[MATERIAL FOR THE TASK start]
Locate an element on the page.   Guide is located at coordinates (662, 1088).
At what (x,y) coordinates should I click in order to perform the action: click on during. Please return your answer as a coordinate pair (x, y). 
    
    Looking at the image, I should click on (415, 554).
[MATERIAL FOR THE TASK end]
[MATERIAL FOR THE TASK start]
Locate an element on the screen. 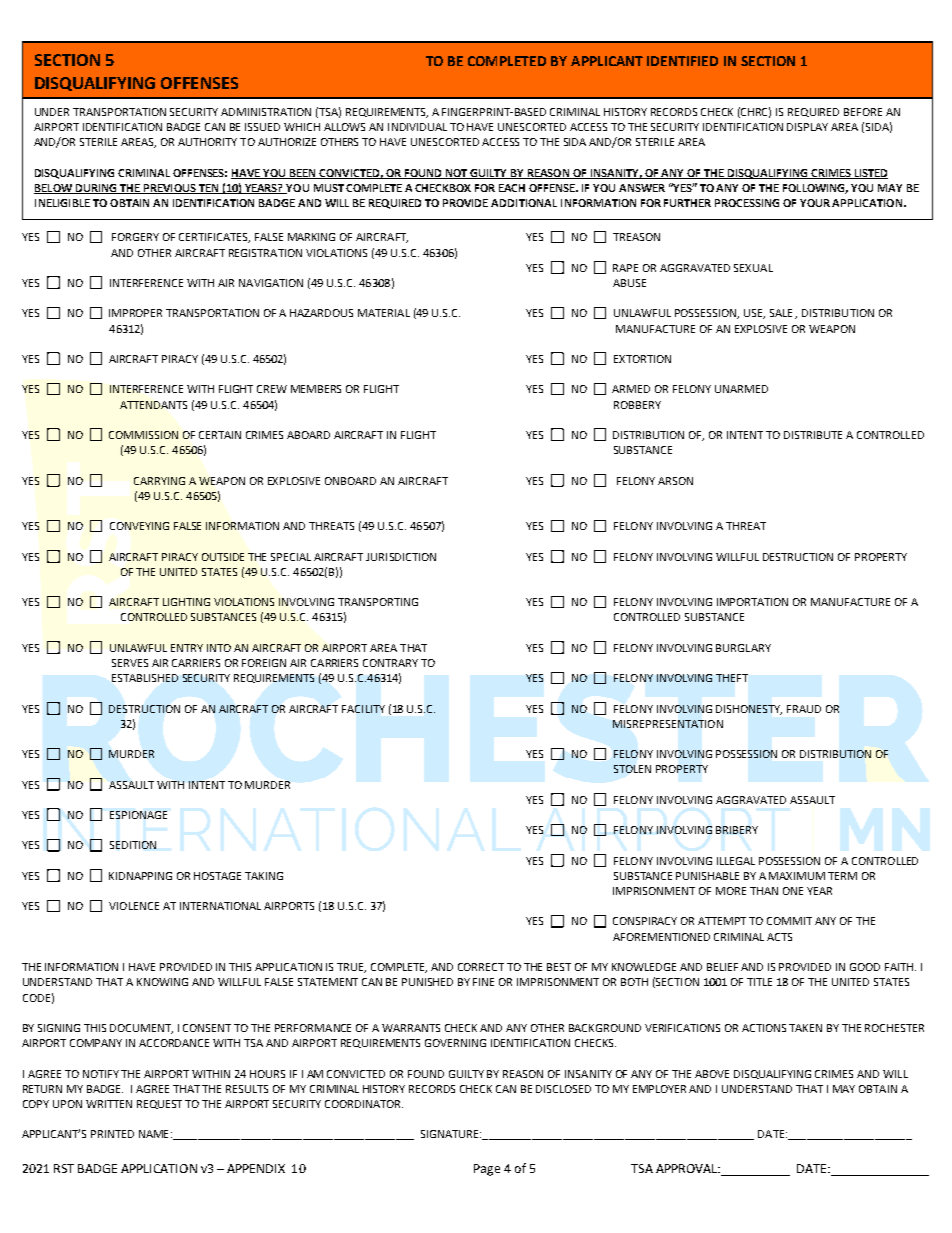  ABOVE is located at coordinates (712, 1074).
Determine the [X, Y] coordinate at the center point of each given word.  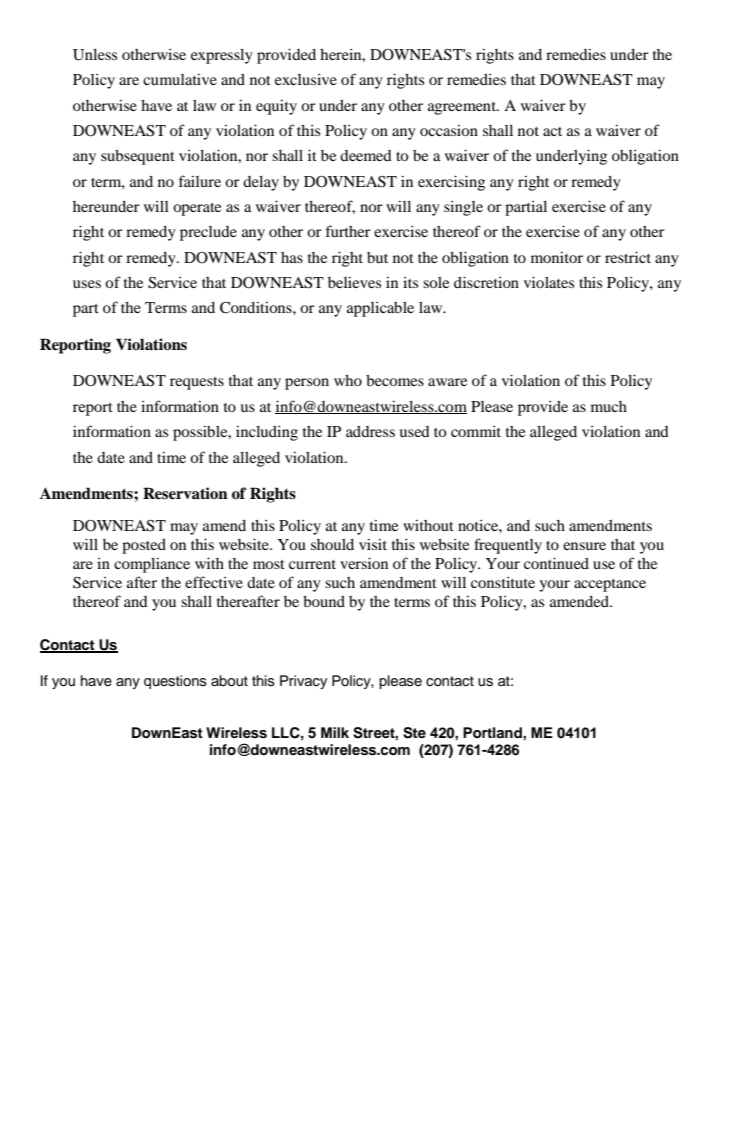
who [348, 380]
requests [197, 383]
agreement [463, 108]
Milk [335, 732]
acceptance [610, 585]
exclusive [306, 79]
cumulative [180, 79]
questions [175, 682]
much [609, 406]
[MATERIAL FOR THE TASK end]
◆ AIM: Put the data into a Markdown table with the columns Idx and Text. Begin at the line that contains "agreement [463, 108]", stop after the line that contains "much [609, 406]", number each row, and leave out blank lines.

◆ TASK SOLUTION:
| Idx | Text |
|---|---|
| 1 | agreement [463, 108] |
| 2 | Milk [335, 732] |
| 3 | acceptance [610, 585] |
| 4 | exclusive [306, 79] |
| 5 | cumulative [180, 79] |
| 6 | questions [175, 682] |
| 7 | much [609, 406] |